* What you have to do
Find every line of the records that has "screenshot" and return it.

== Input data

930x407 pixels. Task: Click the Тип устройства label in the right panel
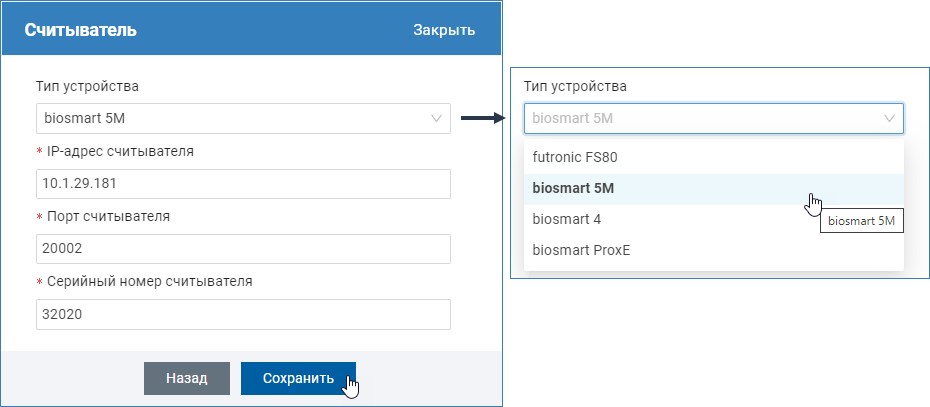point(575,86)
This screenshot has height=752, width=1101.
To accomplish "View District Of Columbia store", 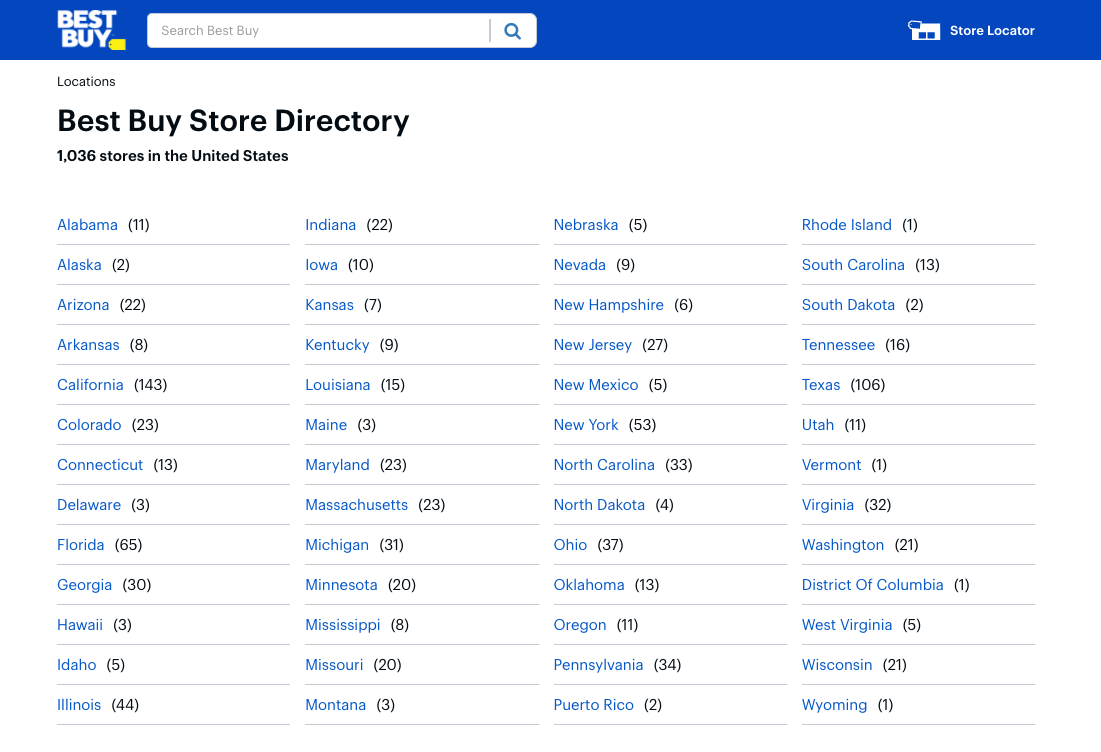I will 872,584.
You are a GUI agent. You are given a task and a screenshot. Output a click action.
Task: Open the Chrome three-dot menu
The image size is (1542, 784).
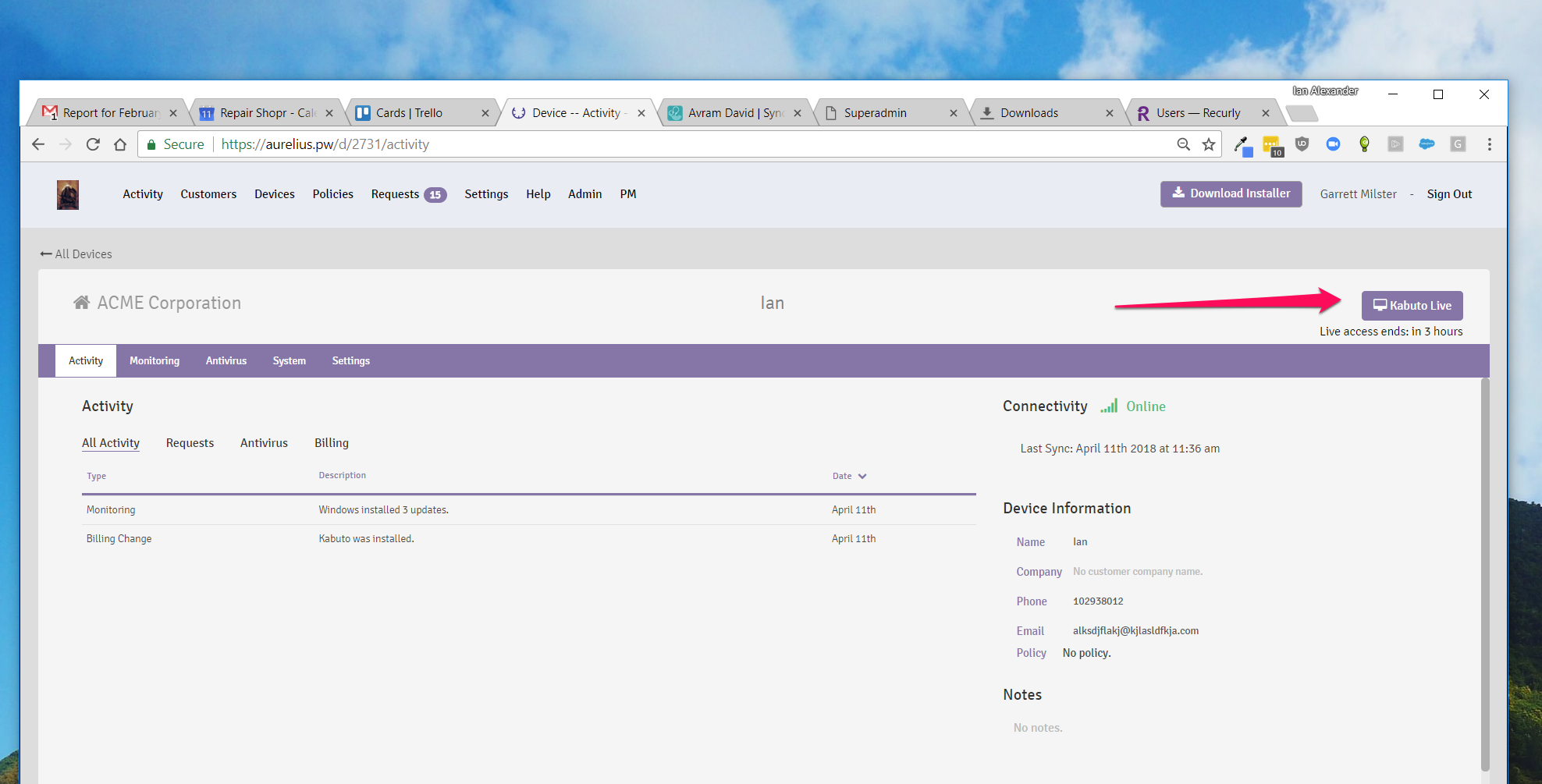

====

* Finished exercise
This screenshot has height=752, width=1101.
You are a GUI agent. You are given a task and a screenshot. Output a click action.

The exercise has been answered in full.